All of lore.kernel.org
 help / color / mirror / Atom feed
* [PATCH v5 1/3] mm: protect free_pgtables with mmap_lock write lock in exit_mmap
@ 2021-12-09 19:13 Suren Baghdasaryan
  2021-12-09 19:13 ` [PATCH v5 2/3] mm: document locking restrictions for vm_operations_struct::close Suren Baghdasaryan
  2021-12-09 19:13 ` [PATCH v5 3/3] mm/oom_kill: allow process_mrelease to run under mmap_lock protection Suren Baghdasaryan
  0 siblings, 2 replies; 5+ messages in thread
From: Suren Baghdasaryan @ 2021-12-09 19:13 UTC (permalink / raw)
  To: akpm
  Cc: mhocko, mhocko, rientjes, willy, hannes, guro, riel, minchan,
	kirill, aarcange, christian, hch, oleg, david, jannh, shakeelb,
	luto, christian.brauner, fweimer, jengelh, timmurray, linux-mm,
	linux-kernel, kernel-team, surenb

oom-reaper and process_mrelease system call should protect against
races with exit_mmap which can destroy page tables while they
walk the VMA tree. oom-reaper protects from that race by setting
MMF_OOM_VICTIM and by relying on exit_mmap to set MMF_OOM_SKIP
before taking and releasing mmap_write_lock. process_mrelease has
to elevate mm->mm_users to prevent such race. Both oom-reaper and
process_mrelease hold mmap_read_lock when walking the VMA tree.
The locking rules and mechanisms could be simpler if exit_mmap takes
mmap_write_lock while executing destructive operations such as
free_pgtables.
Change exit_mmap to hold the mmap_write_lock when calling
unlock_range, free_pgtables and remove_vma. Note also that because
oom-reaper checks VM_LOCKED flag, unlock_range() should not be allowed
to race with it. Before this patch, remove_vma used to be called with
no locks held, however with fput being executed asynchronously and
vm_ops->close not being allowed to hold mmap_lock (it is called from
__split_vma with mmap_sem held for write), changing that should be fine.
In most cases this lock should be uncontended. Previously, Kirill
reported ~4% regression caused by a similar change [1]. We reran the
same test and although the individual results are quite noisy, the
percentiles show lower regression with 1.6% being the worst case [2].
The change allows oom-reaper and process_mrelease to execute safely
under mmap_read_lock without worries that exit_mmap might destroy page
tables from under them.

[1] https://lore.kernel.org/all/20170725141723.ivukwhddk2voyhuc@node.shutemov.name/
[2] https://lore.kernel.org/all/CAJuCfpGC9-c9P40x7oy=jy5SphMcd0o0G_6U1-+JAziGKG6dGA@mail.gmail.com/

Signed-off-by: Suren Baghdasaryan <surenb@google.com>
Acked-by: Michal Hocko <mhocko@suse.com>
---
changes in v5
- Corrected patch description, per Michal Hocko
- Added Acked-by

 mm/mmap.c | 16 ++++++++--------
 1 file changed, 8 insertions(+), 8 deletions(-)
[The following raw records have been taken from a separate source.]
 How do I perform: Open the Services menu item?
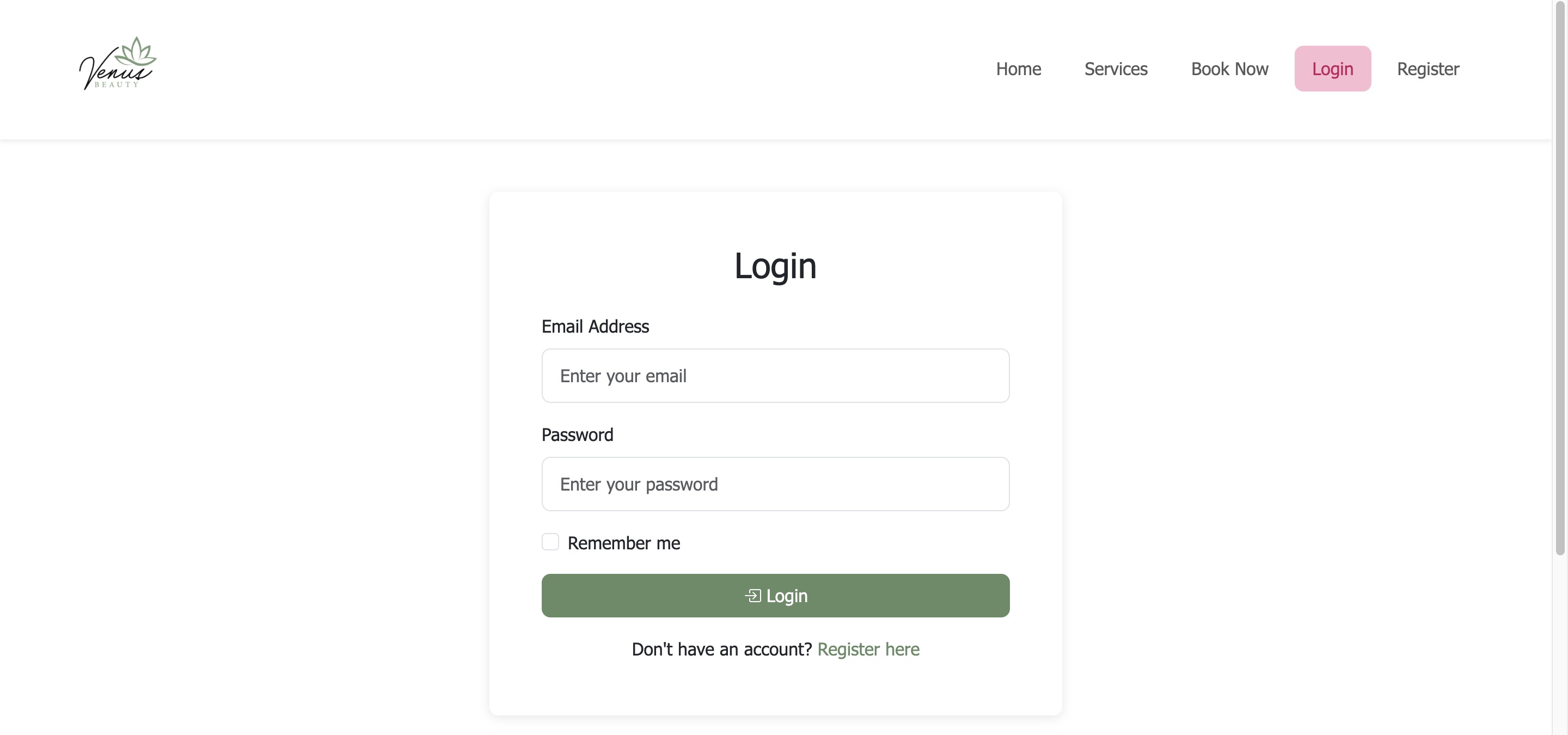[x=1116, y=69]
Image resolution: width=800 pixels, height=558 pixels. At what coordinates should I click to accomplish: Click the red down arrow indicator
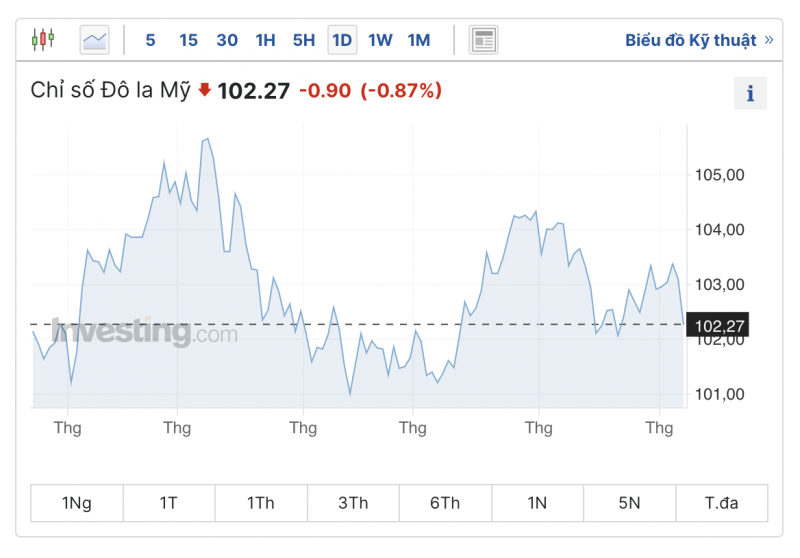point(205,90)
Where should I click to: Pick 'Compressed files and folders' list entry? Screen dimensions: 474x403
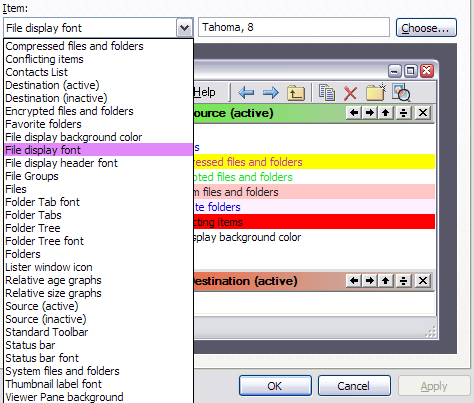click(x=74, y=46)
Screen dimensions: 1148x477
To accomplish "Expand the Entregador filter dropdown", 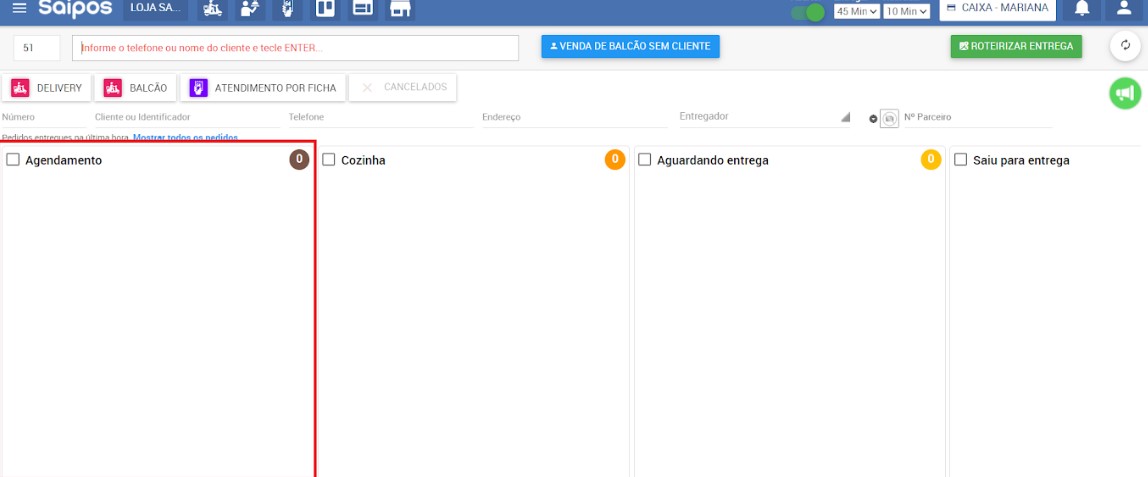I will (x=845, y=117).
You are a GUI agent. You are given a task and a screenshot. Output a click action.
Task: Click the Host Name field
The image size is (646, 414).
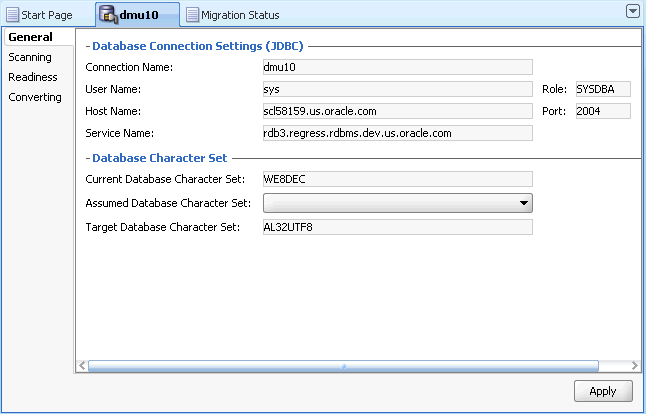[x=397, y=111]
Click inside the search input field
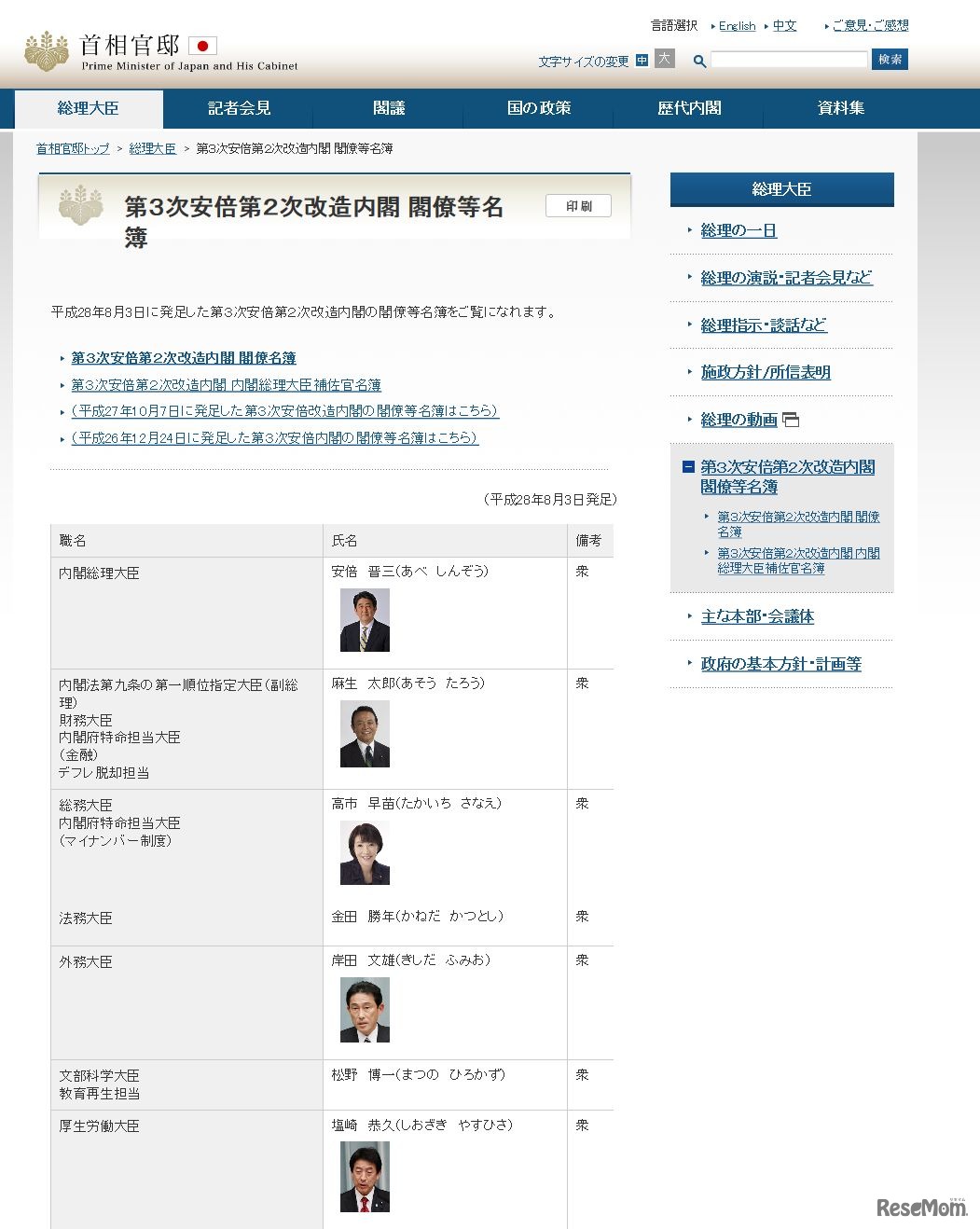 [789, 59]
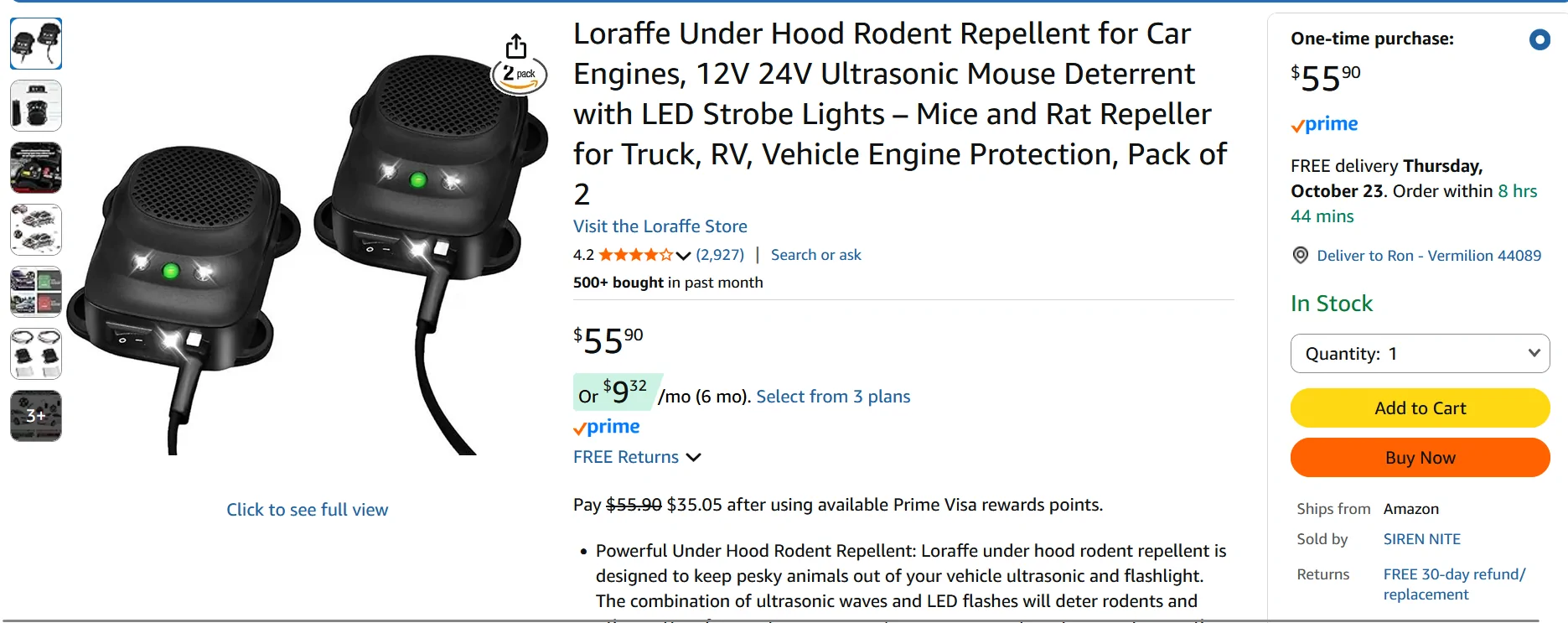This screenshot has height=623, width=1568.
Task: Click the share icon above product image
Action: [x=516, y=45]
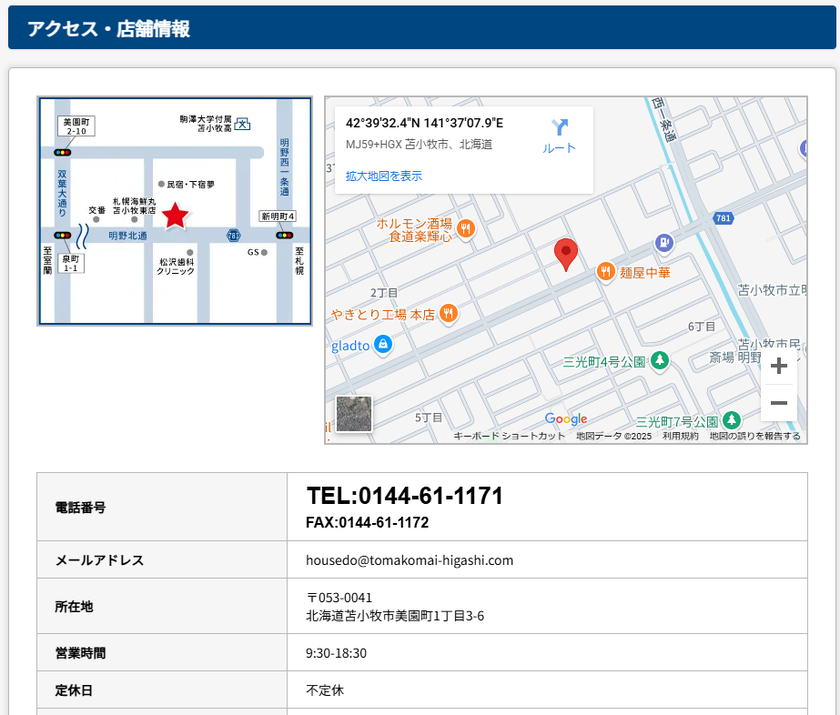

diff --git a/mm/mmap.c b/mm/mmap.c
index bfb0ea164a90..f4e09d390a07 100644
--- a/mm/mmap.c
+++ b/mm/mmap.c
@@ -3142,25 +3142,27 @@ void exit_mmap(struct mm_struct *mm)
 		 * to mmu_notifier_release(mm) ensures mmu notifier callbacks in
 		 * __oom_reap_task_mm() will not block.
 		 *
-		 * This needs to be done before calling munlock_vma_pages_all(),
+		 * This needs to be done before calling unlock_range(),
 		 * which clears VM_LOCKED, otherwise the oom reaper cannot
 		 * reliably test it.
 		 */
 		(void)__oom_reap_task_mm(mm);
 
 		set_bit(MMF_OOM_SKIP, &mm->flags);
-		mmap_write_lock(mm);
-		mmap_write_unlock(mm);
 	}
 
+	mmap_write_lock(mm);
 	if (mm->locked_vm)
 		unlock_range(mm->mmap, ULONG_MAX);
 
 	arch_exit_mmap(mm);
 
 	vma = mm->mmap;
-	if (!vma)	/* Can happen if dup_mmap() received an OOM */
+	if (!vma) {
+		/* Can happen if dup_mmap() received an OOM */
+		mmap_write_unlock(mm);
 		return;
+	}
 
 	lru_add_drain();
 	flush_cache_mm(mm);
@@ -3171,16 +3173,14 @@ void exit_mmap(struct mm_struct *mm)
 	free_pgtables(&tlb, vma, FIRST_USER_ADDRESS, USER_PGTABLES_CEILING);
 	tlb_finish_mmu(&tlb);
 
-	/*
-	 * Walk the list again, actually closing and freeing it,
-	 * with preemption enabled, without holding any MM locks.
-	 */
+	/* Walk the list again, actually closing and freeing it. */
 	while (vma) {
 		if (vma->vm_flags & VM_ACCOUNT)
 			nr_accounted += vma_pages(vma);
 		vma = remove_vma(vma);
 		cond_resched();
 	}
+	mmap_write_unlock(mm);
 	vm_unacct_memory(nr_accounted);
 }
 
-- 
2.34.1.173.g76aa8bc2d0-goog


^ permalink raw reply related	[flat|nested] 5+ messages in thread

* [PATCH v5 2/3] mm: document locking restrictions for vm_operations_struct::close
  2021-12-09 19:13 [PATCH v5 1/3] mm: protect free_pgtables with mmap_lock write lock in exit_mmap Suren Baghdasaryan
@ 2021-12-09 19:13 ` Suren Baghdasaryan
  2021-12-09 19:13 ` [PATCH v5 3/3] mm/oom_kill: allow process_mrelease to run under mmap_lock protection Suren Baghdasaryan
  1 sibling, 0 replies; 5+ messages in thread
From: Suren Baghdasaryan @ 2021-12-09 19:13 UTC (permalink / raw)
  To: akpm
  Cc: mhocko, mhocko, rientjes, willy, hannes, guro, riel, minchan,
	kirill, aarcange, christian, hch, oleg, david, jannh, shakeelb,
	luto, christian.brauner, fweimer, jengelh, timmurray, linux-mm,
	linux-kernel, kernel-team, surenb

Add comments for vm_operations_struct::close documenting locking
requirements for this callback and its callers.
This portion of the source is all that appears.